LeTourneau will admit breaking the conditions of her suspended sentence, which bar her from contacting the boy or any other juvenile, Gehrke said. She will again ask the court for leniency - electronic home monitoring, a stay in a halfway house, perhaps a short jail term, he said.

Maleng said prosecutors will ask for the full prison term at Friday’s hearing.

“The keys to freedom were in her hands,” he said, adding that LeTourneau had “violated the trust of the court and validated” predictions by prosecution experts that she posed a significant risk to reoffend.

David Gilkey, LeTourneau’s community corrections officer, said he last met with her Jan. 15 and that she was complying with terms set by the judge who gave her a suspended sentence.

“There was nothing that led me to believe that she was in violation of anything,” Gilkey said.

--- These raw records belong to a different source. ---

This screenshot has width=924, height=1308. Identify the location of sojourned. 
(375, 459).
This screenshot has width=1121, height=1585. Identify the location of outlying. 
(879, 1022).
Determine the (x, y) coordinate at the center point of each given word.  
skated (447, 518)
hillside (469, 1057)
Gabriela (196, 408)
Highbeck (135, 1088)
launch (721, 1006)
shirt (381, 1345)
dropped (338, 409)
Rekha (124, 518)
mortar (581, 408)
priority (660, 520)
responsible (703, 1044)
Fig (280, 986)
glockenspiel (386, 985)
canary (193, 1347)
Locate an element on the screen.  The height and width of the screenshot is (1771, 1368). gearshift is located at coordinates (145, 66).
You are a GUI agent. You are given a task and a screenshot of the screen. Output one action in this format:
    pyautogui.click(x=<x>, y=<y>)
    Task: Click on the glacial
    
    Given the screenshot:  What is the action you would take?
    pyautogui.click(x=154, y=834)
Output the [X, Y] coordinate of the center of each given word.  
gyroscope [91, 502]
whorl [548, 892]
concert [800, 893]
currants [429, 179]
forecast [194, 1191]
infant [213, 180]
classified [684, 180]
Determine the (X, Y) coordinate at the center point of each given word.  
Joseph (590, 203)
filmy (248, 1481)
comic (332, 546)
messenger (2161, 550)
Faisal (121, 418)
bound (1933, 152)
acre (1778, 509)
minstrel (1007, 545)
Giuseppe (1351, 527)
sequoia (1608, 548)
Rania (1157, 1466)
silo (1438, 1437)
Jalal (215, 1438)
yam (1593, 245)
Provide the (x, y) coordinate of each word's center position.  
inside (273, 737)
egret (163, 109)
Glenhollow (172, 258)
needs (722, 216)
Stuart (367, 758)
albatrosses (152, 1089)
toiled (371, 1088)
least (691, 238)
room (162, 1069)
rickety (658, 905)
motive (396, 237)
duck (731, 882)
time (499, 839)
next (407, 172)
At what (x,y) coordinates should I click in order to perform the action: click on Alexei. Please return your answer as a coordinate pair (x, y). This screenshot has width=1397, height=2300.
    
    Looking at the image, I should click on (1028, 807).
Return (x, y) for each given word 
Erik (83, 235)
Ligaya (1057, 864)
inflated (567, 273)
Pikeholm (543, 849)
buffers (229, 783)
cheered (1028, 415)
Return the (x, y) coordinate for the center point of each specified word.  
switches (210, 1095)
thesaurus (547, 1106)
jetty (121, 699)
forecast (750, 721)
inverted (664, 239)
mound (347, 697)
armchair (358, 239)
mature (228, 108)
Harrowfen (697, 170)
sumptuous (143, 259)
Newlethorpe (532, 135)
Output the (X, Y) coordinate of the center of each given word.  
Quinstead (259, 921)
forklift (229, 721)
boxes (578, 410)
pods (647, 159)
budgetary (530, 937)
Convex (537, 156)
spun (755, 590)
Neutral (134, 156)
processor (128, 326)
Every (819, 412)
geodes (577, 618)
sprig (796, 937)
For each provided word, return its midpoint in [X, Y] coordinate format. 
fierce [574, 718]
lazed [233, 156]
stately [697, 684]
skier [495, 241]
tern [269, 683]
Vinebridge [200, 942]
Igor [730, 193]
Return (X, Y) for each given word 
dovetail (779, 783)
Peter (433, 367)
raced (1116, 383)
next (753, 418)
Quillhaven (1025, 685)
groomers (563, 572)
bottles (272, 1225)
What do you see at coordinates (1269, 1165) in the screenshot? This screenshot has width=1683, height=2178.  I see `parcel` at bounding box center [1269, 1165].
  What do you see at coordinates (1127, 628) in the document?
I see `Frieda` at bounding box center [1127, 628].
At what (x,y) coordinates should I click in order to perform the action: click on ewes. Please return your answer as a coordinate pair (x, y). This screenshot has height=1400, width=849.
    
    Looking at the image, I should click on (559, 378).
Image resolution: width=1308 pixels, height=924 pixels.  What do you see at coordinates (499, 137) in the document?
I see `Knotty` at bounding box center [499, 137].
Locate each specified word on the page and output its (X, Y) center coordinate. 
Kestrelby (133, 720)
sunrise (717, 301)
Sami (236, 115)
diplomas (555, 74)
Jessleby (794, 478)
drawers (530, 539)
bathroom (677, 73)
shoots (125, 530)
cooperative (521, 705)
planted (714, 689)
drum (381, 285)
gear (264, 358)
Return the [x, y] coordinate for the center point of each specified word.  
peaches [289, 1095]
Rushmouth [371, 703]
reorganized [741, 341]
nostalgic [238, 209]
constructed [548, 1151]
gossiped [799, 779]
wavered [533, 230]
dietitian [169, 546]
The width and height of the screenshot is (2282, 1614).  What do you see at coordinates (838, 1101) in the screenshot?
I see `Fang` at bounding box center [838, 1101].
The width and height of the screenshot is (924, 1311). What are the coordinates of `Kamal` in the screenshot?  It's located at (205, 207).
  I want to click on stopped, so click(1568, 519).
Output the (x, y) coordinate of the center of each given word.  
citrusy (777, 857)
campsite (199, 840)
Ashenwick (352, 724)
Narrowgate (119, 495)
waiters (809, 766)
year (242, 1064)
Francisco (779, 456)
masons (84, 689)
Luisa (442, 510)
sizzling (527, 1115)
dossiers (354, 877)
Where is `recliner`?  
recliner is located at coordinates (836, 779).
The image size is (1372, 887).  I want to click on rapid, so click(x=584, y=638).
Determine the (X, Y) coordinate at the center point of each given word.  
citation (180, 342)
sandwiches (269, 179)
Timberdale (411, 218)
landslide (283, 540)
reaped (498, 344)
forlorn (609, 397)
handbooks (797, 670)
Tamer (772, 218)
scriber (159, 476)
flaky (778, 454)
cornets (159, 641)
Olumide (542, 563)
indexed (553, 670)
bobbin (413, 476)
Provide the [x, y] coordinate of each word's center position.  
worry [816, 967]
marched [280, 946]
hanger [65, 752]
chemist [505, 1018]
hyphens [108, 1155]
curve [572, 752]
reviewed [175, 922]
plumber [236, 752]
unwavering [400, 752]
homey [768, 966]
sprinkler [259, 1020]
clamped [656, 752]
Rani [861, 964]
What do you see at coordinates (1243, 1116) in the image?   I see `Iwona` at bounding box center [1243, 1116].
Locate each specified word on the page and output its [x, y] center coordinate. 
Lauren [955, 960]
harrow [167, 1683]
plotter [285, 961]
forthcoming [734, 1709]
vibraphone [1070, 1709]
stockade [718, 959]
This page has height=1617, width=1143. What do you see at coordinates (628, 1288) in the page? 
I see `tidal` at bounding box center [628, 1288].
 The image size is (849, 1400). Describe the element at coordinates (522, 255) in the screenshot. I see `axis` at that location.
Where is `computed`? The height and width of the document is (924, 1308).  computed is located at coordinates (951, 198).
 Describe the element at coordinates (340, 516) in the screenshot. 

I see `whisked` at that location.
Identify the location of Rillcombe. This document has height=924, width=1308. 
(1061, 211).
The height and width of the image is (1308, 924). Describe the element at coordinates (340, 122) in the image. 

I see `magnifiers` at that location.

He said she had a “maximum classification,” meaning she warranted the highest level of community supervision.

Gilkey was required to contact her at least twice a month, with one contact in person. He said they met twice in his office.

The boy is now an eighth-grader at a district middle school. He has not been in school since Jan. 28, district spokesman Nick Latham said.

Huff, the boy’s attorney, said his client had gotten into minor trouble at school and was staying at a friend’s house for a few days.

LeTourneau’s estranged husband, Steve, now lives in Alaska. He told KOMO-TV of Seattle that there had been plans to have her reunite with their four children.

After Tuesday’s revelation, he told KOMO, everything is “back to ground zero.”